As noted above, in addition to basing its termination decision on Code § 16.1-283(C)(2), the trial court also ruled that Fields' parental rights should be terminated pursuant to Code § 16.1-283(E)(i). Like a termination under Code § 16.1-283(C)(2), a termination pursuant to Code § 16.1-283(E)(i) must be based upon clear and convincing evidence that the action is in the best interests of the child.5 See Code § 16.1-283(E). In addition, the trial court must find the parent's rights to a sibling of the child previously had been terminated. See Code § 16.1-283(E)(i). Thus, under Code § 16.1-283(E)(i), the finding of the prior termination substitutes for a finding that the parent had failed to remedy the conditions leading to the child's foster care placement. Compare Code § 16.1-283(C) with Code § 16.1-283(E)(i).
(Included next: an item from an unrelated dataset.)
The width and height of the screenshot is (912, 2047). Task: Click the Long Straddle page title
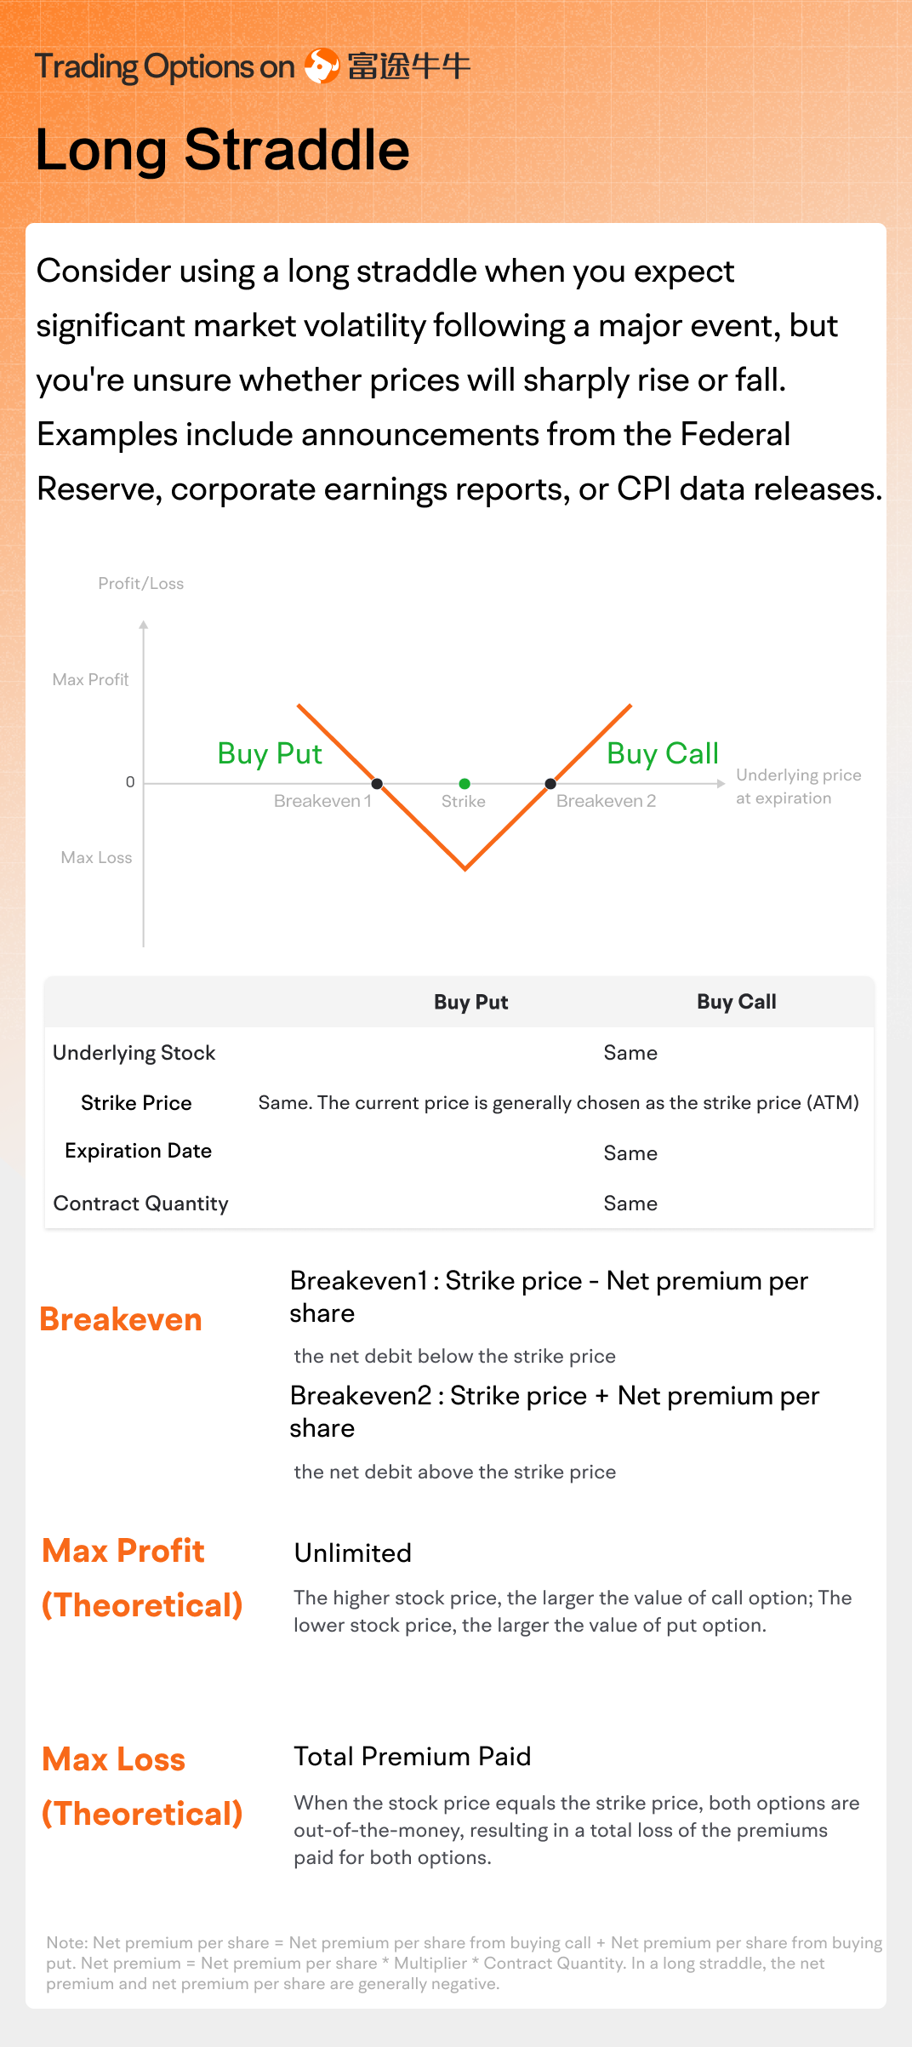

Fields does not challenge the trial court's decision to terminate her rights pursuant to Code § 16.1-283(E)(i). This finding was supported by the evidence that Fields' other son, presently an adult, was taken from her when he was six years old. As discussed below, the record also demonstrates that termination of Fields' parental rights was in T.R.'s best interests. Therefore, we need not consider whether the evidence sufficiently supported a termination under Code § 16.1-283(C)(2).

II.

Fields contends the trial court erroneously admitted letters written by Fretheim and Dr. Emiliani because they constituted inadmissible hearsay evidence. Hearsay is defined as "an out-of-court statement offered to prove the truth of the matter asserted." Garcia v. Commonwealth, 21 Va.App. 445, 450, 464 S.E.2d 563, 565 (1995) (en banc). In order for hearsay to be admissible, it must "come within one of the many established exceptions to the general prohibition against admitting hearsay." Hanson v. Commonwealth, 14 Va.App. 173, 187, 416 S.E.2d 14, 22 (1992). "`[T]he party seeking to rely upon an exception to the hearsay rule has the burden of establishing admissibility.'" Braxton v. Commonwealth, 26 Va.App. 176 183-84, 493 S.E.2d 688, 691 (1997) (quoting Neal v....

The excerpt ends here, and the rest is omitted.